Show each line of the data below that has the string "click" in it.

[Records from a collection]
_ _ _

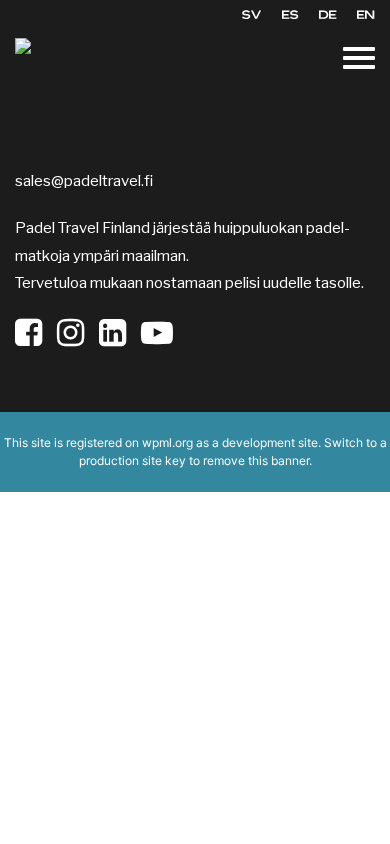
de (328, 14)
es (290, 14)
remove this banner (256, 460)
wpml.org (167, 442)
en (366, 14)
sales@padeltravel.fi (84, 181)
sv (252, 14)
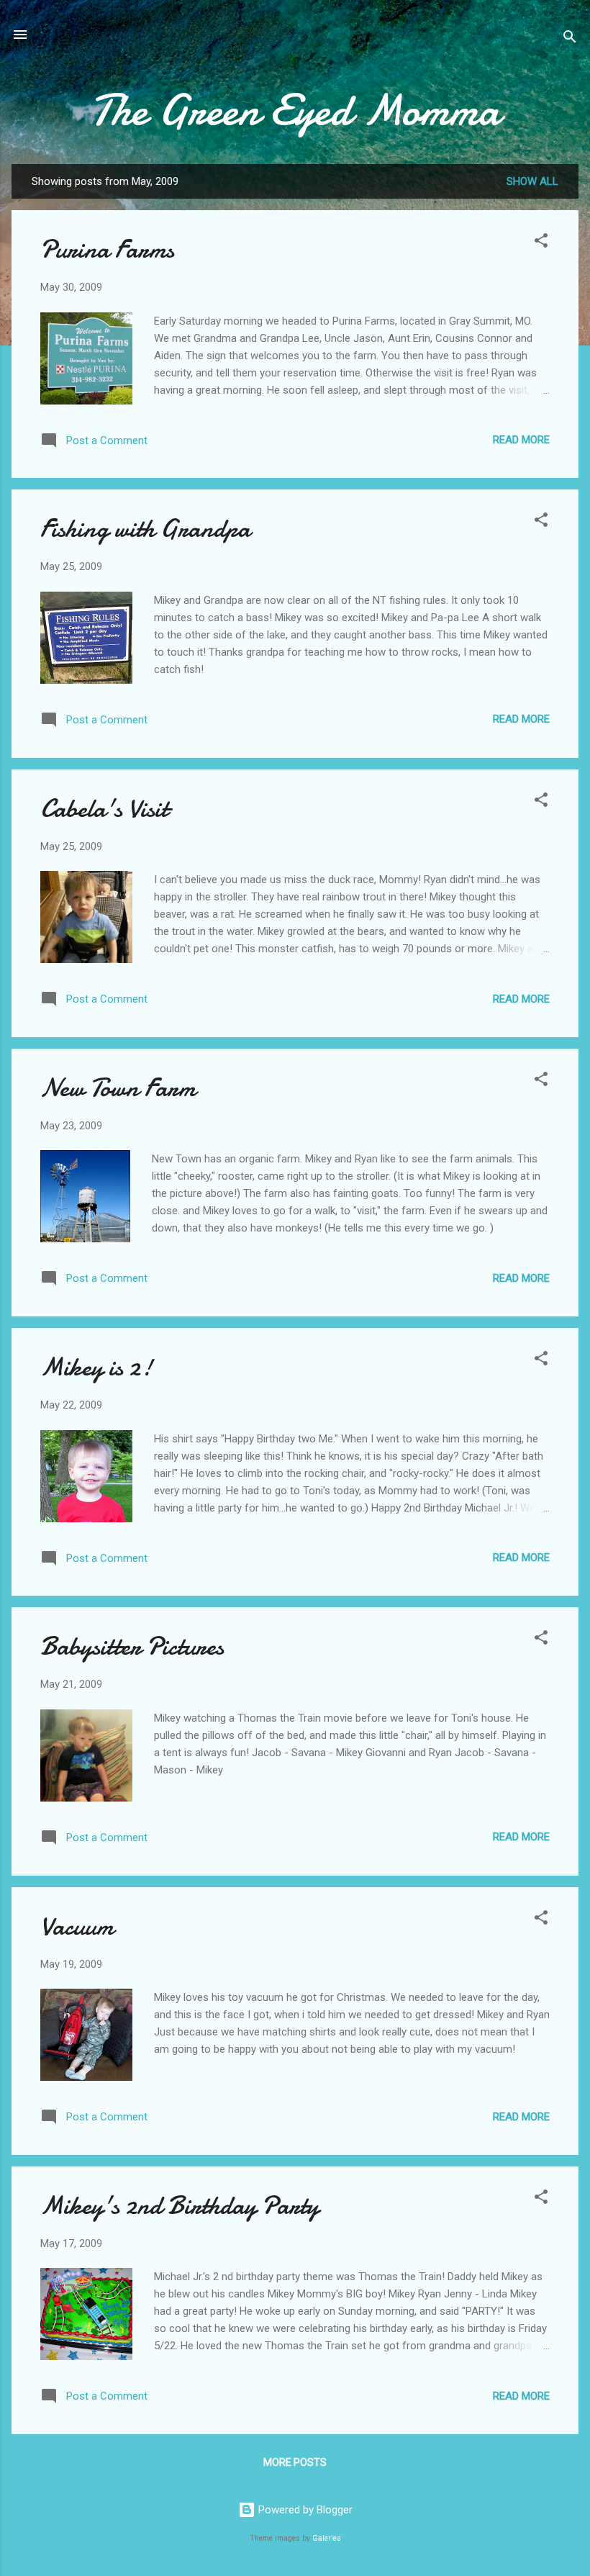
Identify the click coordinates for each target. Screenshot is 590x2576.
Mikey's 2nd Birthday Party (179, 2205)
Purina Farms (107, 249)
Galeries (326, 2538)
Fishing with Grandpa (145, 528)
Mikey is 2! (96, 1367)
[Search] (569, 39)
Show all (532, 181)
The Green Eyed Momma (295, 110)
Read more (521, 439)
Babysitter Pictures (132, 1646)
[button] (541, 243)
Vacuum (77, 1926)
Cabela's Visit (104, 808)
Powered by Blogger (304, 2509)
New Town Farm (118, 1088)
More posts (295, 2462)
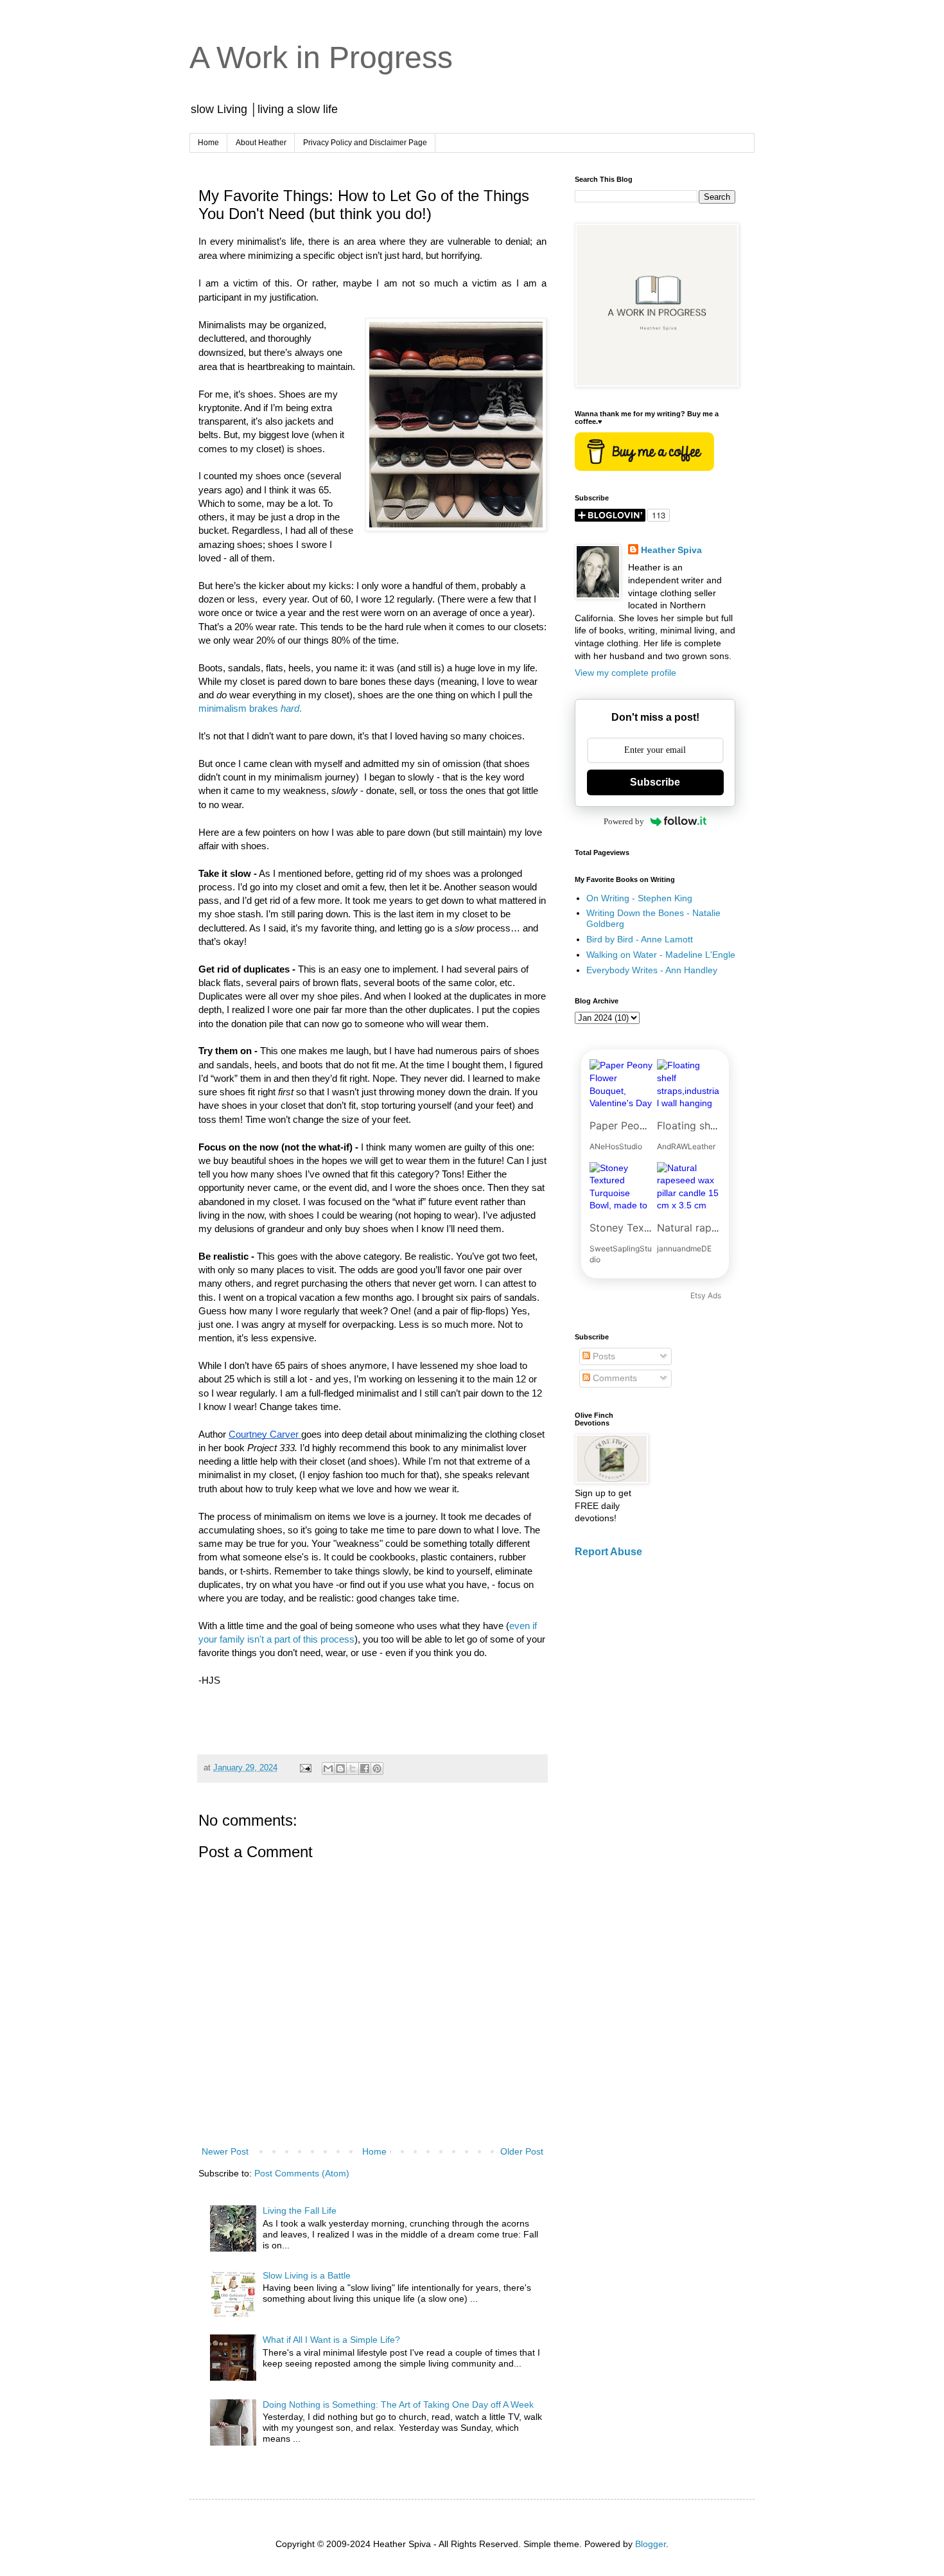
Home (208, 142)
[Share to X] (352, 1768)
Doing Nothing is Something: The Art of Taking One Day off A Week (398, 2404)
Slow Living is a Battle (307, 2275)
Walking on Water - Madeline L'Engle (660, 954)
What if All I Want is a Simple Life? (331, 2339)
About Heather (261, 142)
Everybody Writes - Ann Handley (651, 970)
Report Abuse (608, 1551)
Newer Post (225, 2151)
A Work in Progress (321, 57)
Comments (613, 1378)
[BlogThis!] (340, 1768)
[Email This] (328, 1768)
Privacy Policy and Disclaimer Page (365, 142)
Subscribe (655, 782)
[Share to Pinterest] (377, 1768)
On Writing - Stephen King (639, 898)
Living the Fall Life (300, 2210)
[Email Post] (305, 1767)
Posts (602, 1356)
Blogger (650, 2544)
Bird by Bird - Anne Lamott (639, 939)
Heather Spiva (671, 550)
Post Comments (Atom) (301, 2173)
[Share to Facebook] (364, 1768)
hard (290, 708)
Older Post (521, 2151)
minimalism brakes (239, 708)
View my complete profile (625, 672)
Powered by (624, 821)
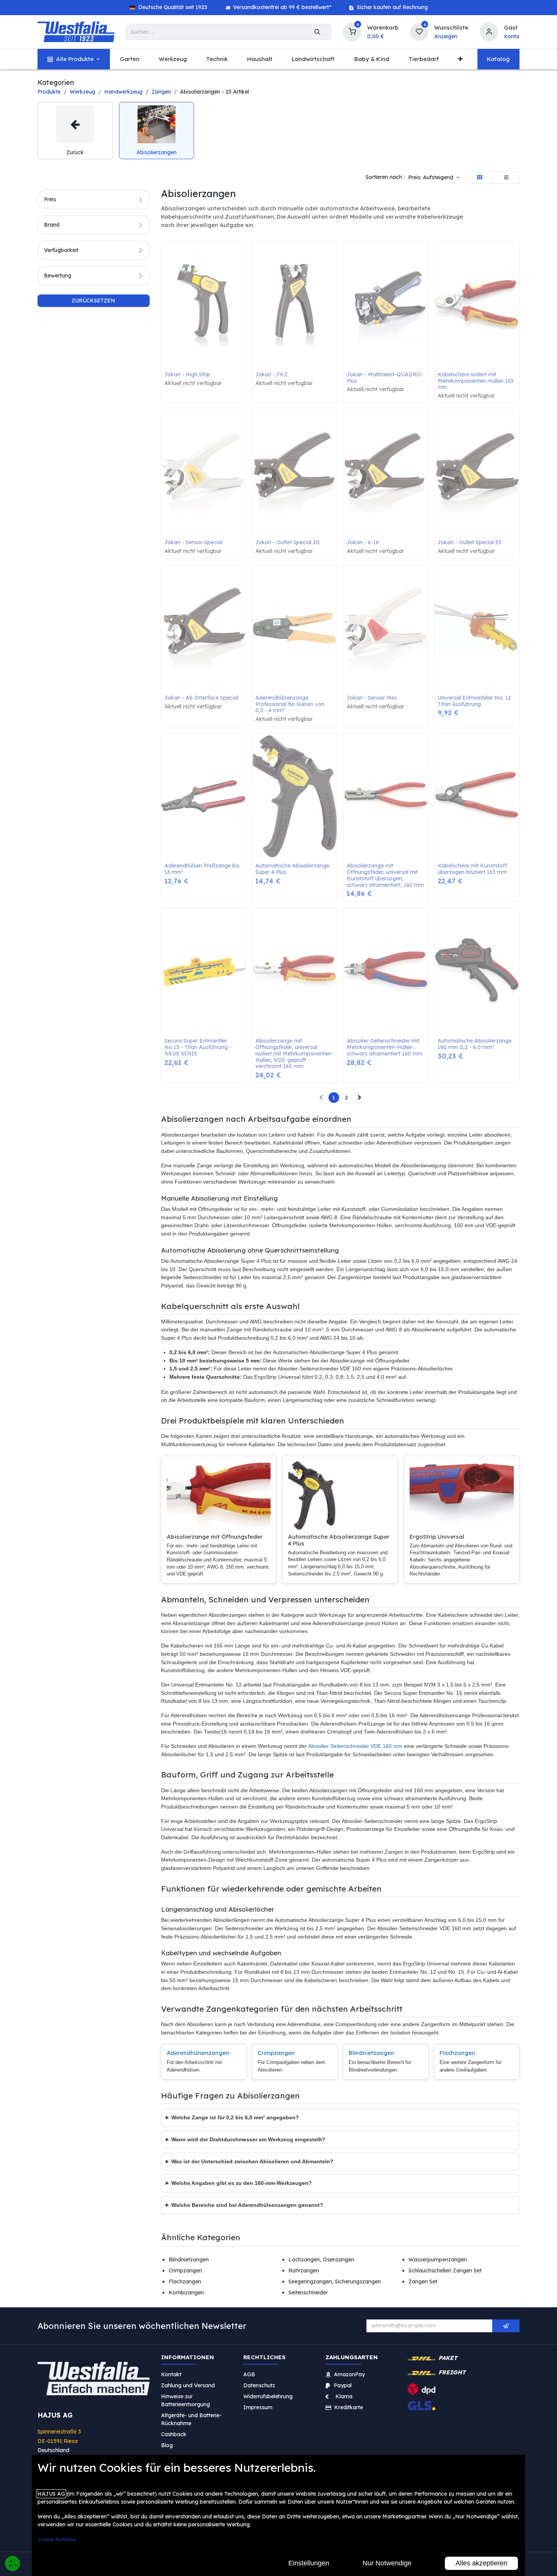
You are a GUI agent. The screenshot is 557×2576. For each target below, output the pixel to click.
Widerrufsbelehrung (268, 2396)
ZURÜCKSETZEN (93, 300)
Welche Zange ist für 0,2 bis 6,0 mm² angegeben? (235, 2117)
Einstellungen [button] (308, 2563)
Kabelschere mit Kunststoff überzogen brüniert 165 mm (473, 869)
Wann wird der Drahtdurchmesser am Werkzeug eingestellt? (248, 2139)
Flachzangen (457, 2052)
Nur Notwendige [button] (387, 2563)
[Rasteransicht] (479, 177)
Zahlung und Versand (188, 2385)
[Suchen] (317, 31)
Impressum (257, 2407)
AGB (249, 2374)
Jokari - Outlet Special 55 (469, 542)
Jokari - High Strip (187, 374)
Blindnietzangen (371, 2052)
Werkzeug (82, 91)
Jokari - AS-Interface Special (201, 698)
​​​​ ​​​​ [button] (505, 2325)
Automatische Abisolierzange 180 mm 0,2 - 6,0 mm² (475, 1044)
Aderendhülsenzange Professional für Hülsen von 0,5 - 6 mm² (290, 704)
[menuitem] (74, 59)
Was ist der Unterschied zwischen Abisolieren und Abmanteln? (252, 2161)
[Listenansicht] (506, 177)
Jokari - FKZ (271, 374)
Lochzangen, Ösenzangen (321, 2259)
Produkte (49, 91)
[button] (434, 177)
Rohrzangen (303, 2270)
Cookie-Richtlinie (56, 2539)
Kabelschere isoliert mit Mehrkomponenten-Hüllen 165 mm (476, 380)
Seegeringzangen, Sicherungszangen (334, 2281)
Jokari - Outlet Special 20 (287, 542)
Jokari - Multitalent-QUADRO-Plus (385, 377)
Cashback (173, 2434)
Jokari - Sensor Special (193, 542)
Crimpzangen (276, 2052)
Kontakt (171, 2374)
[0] (352, 30)
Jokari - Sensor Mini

_ _ _

● **Problem solution**:
Identify the click coordinates for each target. Screenshot is 590x2576.
You are a GUI agent. The screenshot is 557×2576. For each target below, output the pixel to click.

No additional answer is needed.